Oh don't be so hard on yourself,you sound like anything but a bad mumThey don't always look down on them but a lot do,they kinda think ..You eat my food,you fill my loo, you steal my toys and snuggles and you can't give me babies,so why are you still here???I think spaying your girl is the right decision for you and Lennox at the moment,don't fret too much although i'm sure you will anyway but things i'm sure will soon resume to "normal" and they will give you something else to keep you on your toes,it's how they get their kicks


----------



## Esined (Nov 2, 2007)

Hi, yes I agree to spaying as when she is calling she is attracting toms who will fight poor Lennox so he will feel fear in his own home


----------



## lennoxthecat (Aug 4, 2008)

Just want to say thank you for your good advice.

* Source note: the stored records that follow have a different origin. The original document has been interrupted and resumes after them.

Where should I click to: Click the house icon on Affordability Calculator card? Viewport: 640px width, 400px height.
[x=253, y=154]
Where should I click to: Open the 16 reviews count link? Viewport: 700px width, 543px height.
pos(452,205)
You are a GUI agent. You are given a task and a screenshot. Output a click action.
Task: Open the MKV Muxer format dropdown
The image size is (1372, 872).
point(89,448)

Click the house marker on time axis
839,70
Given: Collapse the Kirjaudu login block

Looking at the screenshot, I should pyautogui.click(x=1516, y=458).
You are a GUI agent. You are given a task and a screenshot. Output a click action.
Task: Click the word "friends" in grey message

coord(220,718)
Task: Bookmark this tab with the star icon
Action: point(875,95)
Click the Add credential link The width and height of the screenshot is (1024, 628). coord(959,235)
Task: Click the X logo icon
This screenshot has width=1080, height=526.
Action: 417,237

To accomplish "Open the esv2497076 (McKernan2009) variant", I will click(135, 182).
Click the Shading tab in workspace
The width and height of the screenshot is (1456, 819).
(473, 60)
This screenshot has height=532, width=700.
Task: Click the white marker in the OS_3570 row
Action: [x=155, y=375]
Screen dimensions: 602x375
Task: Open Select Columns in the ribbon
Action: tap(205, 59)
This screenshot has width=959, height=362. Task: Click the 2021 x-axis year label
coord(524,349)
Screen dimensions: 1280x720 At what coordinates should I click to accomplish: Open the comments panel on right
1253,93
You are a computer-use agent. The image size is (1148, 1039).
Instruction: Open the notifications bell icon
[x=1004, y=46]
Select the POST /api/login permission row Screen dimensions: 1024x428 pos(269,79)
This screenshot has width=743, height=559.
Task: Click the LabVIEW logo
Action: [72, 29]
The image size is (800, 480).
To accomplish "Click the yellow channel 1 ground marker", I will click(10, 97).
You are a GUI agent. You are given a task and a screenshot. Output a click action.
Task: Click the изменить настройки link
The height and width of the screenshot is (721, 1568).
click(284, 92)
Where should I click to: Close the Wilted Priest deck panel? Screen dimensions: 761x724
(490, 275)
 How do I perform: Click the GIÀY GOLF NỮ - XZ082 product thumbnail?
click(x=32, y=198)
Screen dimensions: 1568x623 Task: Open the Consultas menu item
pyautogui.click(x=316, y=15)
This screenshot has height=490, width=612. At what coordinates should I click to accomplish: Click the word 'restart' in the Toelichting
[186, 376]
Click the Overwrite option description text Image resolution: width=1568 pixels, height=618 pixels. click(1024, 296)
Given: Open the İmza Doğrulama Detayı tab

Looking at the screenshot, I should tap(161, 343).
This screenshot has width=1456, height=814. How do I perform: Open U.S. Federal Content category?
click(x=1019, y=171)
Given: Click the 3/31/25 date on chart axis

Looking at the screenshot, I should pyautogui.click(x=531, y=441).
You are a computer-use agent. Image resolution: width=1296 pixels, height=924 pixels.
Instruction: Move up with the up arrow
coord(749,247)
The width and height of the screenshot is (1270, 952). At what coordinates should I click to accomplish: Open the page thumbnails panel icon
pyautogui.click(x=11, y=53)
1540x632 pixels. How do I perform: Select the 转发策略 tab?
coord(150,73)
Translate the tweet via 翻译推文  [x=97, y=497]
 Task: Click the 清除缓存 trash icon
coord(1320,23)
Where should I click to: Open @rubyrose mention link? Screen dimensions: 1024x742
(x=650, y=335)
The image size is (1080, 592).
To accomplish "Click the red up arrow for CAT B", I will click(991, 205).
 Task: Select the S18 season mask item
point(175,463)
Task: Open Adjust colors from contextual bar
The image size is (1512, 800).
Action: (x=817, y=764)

Leelou is booked in for her operation on 22nd August. This may sound weird but it feels quite harsh making a decision to end her opertunity to procreate - but it is the best thing for a domesticated animal if they were wild creatures it would be very different. Just a thought i had...

I do love my kitties they have such personality! Here are some pictures of them....


----------



## Esined (Nov 2, 2007)

Owwwww they are adorable


----------



## lennoxthecat (Aug 4, 2008)

I know - LeeLou is the little tabby one - that is a picture of her when we picked her up


----------